▸ **Work required**
Look through the entries below and count the lines with the word "chart" in them; give only the number.

--- Exercise data Enclosed Below ---

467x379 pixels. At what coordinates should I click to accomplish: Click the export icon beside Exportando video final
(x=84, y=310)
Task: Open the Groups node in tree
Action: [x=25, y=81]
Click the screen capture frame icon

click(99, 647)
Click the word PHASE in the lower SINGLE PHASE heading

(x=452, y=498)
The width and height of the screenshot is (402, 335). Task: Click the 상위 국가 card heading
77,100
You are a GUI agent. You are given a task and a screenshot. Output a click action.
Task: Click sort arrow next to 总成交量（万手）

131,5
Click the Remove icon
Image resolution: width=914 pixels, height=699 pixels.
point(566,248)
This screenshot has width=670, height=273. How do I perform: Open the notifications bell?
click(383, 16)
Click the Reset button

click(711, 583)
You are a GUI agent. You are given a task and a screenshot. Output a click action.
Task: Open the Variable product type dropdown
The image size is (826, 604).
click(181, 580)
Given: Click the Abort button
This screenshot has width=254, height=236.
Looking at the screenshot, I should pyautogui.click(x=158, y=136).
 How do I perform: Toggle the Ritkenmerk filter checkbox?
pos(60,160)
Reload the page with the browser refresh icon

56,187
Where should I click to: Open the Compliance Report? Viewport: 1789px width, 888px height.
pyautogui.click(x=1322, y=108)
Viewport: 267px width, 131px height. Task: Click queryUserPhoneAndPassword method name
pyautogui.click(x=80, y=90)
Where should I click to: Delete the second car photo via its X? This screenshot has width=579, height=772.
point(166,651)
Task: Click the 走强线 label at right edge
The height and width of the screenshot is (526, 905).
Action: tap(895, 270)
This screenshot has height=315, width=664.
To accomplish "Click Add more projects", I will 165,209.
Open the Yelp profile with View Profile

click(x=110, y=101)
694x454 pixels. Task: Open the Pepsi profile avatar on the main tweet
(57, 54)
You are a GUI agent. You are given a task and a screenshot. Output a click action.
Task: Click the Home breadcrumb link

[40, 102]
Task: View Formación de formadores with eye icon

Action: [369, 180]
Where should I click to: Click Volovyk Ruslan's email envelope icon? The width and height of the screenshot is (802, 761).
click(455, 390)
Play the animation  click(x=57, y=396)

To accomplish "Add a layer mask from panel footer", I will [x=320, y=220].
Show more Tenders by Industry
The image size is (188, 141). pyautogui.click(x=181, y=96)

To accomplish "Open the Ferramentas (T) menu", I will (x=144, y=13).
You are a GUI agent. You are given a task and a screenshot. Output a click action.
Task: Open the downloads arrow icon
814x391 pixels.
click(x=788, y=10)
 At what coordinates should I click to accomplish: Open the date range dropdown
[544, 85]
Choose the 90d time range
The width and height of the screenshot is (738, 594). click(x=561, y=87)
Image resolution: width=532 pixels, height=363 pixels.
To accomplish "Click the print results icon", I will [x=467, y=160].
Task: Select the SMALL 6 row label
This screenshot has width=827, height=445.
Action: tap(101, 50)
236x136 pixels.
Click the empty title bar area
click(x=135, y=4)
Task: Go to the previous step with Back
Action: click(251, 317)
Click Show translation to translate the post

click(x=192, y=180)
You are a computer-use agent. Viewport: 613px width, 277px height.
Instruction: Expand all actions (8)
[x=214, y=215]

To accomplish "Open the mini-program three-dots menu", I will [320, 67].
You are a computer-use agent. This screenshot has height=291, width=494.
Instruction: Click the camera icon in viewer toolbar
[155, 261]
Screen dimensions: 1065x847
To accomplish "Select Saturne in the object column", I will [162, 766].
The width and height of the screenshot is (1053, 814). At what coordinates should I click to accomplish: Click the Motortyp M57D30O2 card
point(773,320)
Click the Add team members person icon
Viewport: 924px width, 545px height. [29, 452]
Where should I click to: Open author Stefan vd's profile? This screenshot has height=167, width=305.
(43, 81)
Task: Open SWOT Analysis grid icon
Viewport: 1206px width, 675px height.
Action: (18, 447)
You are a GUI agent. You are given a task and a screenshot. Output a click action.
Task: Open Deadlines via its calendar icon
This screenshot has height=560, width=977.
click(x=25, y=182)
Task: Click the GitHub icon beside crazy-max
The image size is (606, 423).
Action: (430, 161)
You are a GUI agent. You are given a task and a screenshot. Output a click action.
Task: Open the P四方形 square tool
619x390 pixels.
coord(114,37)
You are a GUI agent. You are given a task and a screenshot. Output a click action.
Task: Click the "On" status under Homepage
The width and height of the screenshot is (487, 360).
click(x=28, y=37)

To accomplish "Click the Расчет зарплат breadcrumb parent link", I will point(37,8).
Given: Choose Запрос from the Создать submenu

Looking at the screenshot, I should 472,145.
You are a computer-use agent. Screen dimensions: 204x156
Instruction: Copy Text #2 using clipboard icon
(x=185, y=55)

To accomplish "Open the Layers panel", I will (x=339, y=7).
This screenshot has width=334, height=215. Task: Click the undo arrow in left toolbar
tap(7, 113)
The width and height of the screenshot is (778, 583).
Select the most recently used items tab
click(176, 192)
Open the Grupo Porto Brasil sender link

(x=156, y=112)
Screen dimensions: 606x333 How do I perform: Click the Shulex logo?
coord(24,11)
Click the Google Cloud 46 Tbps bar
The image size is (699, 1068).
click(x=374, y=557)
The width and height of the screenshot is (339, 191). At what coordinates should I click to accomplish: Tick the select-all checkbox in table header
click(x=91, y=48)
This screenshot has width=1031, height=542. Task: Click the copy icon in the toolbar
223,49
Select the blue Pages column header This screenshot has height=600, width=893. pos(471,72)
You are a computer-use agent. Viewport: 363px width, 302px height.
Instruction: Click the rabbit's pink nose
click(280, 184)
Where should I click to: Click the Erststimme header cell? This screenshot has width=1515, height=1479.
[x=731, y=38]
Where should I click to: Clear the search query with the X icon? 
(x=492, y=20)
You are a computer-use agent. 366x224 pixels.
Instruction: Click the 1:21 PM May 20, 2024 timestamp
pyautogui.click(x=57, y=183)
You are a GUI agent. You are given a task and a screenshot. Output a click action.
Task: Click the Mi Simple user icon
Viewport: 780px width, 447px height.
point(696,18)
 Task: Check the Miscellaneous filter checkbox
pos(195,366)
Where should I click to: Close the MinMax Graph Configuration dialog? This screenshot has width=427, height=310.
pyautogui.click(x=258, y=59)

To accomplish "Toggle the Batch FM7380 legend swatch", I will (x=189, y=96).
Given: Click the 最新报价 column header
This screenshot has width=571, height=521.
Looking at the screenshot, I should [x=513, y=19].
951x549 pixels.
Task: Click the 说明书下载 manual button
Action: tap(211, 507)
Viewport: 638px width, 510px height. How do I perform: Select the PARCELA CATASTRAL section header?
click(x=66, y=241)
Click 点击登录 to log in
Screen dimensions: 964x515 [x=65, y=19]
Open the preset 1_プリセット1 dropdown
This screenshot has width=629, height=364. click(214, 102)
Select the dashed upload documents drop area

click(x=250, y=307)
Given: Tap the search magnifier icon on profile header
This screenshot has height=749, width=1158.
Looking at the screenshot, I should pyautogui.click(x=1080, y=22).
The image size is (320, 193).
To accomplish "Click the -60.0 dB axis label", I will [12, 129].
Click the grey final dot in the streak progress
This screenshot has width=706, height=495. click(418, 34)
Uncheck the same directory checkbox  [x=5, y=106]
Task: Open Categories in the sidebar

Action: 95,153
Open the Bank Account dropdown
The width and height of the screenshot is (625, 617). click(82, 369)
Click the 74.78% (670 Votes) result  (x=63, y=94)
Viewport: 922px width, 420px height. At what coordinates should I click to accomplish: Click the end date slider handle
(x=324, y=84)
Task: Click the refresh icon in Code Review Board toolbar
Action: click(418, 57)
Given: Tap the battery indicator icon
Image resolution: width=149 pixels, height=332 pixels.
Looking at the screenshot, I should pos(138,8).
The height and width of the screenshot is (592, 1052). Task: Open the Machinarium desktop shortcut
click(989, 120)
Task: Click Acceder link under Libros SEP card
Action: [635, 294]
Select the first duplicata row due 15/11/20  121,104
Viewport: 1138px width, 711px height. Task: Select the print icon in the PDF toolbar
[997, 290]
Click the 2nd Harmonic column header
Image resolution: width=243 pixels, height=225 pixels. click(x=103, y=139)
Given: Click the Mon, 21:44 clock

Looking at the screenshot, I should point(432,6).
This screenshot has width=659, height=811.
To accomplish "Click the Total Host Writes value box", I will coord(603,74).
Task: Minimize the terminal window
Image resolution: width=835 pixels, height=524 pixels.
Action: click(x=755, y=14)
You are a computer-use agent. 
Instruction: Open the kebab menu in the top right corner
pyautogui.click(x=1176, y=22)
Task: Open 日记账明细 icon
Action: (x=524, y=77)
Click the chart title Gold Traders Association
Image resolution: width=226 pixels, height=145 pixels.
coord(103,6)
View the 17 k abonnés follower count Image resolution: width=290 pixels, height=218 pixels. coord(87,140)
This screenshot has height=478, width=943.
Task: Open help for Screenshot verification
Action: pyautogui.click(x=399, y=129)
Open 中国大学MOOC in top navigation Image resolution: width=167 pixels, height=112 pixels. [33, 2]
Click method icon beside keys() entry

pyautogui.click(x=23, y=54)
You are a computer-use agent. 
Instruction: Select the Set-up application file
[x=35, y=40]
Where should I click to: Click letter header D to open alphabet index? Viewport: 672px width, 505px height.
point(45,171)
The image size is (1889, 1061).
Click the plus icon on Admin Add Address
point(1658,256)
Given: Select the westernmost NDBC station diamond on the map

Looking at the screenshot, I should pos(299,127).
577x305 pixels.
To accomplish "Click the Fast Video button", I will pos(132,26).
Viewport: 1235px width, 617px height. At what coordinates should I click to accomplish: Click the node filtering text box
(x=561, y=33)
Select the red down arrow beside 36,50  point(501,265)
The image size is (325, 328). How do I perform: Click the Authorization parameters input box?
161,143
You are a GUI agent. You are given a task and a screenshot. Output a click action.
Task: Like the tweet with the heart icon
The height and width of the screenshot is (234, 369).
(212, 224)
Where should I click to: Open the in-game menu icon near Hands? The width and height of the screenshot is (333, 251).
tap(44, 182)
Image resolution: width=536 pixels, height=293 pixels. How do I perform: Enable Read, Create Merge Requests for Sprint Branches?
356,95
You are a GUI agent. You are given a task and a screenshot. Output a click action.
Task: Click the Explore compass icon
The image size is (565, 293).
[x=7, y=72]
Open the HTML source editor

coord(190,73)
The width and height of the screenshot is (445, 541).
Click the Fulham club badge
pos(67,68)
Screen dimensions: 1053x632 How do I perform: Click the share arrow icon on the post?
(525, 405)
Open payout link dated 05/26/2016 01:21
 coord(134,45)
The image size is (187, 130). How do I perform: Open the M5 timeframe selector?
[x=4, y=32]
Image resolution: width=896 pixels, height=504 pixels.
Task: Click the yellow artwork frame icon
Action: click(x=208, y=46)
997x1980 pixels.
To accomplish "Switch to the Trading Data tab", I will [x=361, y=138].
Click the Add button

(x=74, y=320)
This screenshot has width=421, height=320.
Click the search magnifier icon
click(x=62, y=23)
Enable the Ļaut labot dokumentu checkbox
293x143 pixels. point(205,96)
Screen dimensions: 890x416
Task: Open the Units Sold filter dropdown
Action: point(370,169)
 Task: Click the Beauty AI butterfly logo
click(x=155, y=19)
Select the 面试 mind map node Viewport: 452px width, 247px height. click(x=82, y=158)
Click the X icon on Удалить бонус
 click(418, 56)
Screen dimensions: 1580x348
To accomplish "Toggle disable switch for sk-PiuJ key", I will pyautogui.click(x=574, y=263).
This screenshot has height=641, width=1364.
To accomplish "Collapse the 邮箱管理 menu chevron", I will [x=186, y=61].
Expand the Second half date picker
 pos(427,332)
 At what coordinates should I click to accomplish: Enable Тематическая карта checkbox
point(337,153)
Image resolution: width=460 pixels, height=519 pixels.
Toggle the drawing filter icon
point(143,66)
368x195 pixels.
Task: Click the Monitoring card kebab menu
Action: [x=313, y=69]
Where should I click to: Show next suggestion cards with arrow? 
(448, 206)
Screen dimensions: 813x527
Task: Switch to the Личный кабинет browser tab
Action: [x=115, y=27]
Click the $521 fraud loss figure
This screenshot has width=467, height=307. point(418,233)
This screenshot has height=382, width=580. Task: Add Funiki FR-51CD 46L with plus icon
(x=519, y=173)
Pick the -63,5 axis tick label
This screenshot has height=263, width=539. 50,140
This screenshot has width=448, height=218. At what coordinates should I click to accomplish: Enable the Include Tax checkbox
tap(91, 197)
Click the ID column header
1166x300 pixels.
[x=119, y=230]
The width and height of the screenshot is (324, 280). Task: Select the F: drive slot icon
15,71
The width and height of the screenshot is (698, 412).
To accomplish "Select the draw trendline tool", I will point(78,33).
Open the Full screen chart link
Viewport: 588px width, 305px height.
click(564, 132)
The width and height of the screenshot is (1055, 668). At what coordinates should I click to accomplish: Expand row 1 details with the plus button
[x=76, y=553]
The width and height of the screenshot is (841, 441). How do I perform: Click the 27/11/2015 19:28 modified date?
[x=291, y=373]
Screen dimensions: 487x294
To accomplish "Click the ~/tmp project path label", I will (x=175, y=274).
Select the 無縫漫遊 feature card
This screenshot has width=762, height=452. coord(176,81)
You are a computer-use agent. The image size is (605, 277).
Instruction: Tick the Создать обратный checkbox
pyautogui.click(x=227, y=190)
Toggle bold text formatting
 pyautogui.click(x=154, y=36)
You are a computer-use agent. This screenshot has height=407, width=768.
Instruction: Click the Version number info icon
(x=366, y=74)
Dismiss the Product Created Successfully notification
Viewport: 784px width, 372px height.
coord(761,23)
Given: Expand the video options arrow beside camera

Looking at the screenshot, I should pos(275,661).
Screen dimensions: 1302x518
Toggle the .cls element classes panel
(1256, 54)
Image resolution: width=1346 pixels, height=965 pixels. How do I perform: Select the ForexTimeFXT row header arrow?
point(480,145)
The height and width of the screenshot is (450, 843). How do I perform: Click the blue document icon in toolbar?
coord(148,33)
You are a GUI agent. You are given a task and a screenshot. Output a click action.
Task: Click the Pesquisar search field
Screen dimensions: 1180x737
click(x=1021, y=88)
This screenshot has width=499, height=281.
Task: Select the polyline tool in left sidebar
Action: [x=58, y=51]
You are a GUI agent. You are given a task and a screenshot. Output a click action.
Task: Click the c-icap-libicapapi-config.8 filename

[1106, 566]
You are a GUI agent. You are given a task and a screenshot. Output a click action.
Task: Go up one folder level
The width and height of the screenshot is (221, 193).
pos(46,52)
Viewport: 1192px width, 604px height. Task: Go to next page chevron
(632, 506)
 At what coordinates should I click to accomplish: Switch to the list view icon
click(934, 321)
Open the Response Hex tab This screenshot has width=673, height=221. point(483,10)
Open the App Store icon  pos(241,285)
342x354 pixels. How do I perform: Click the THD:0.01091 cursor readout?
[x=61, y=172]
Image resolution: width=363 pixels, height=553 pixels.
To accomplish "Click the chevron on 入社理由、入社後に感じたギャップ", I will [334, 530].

--- End of Enclosed Exercise data ---

▸ **Exercise answer**
2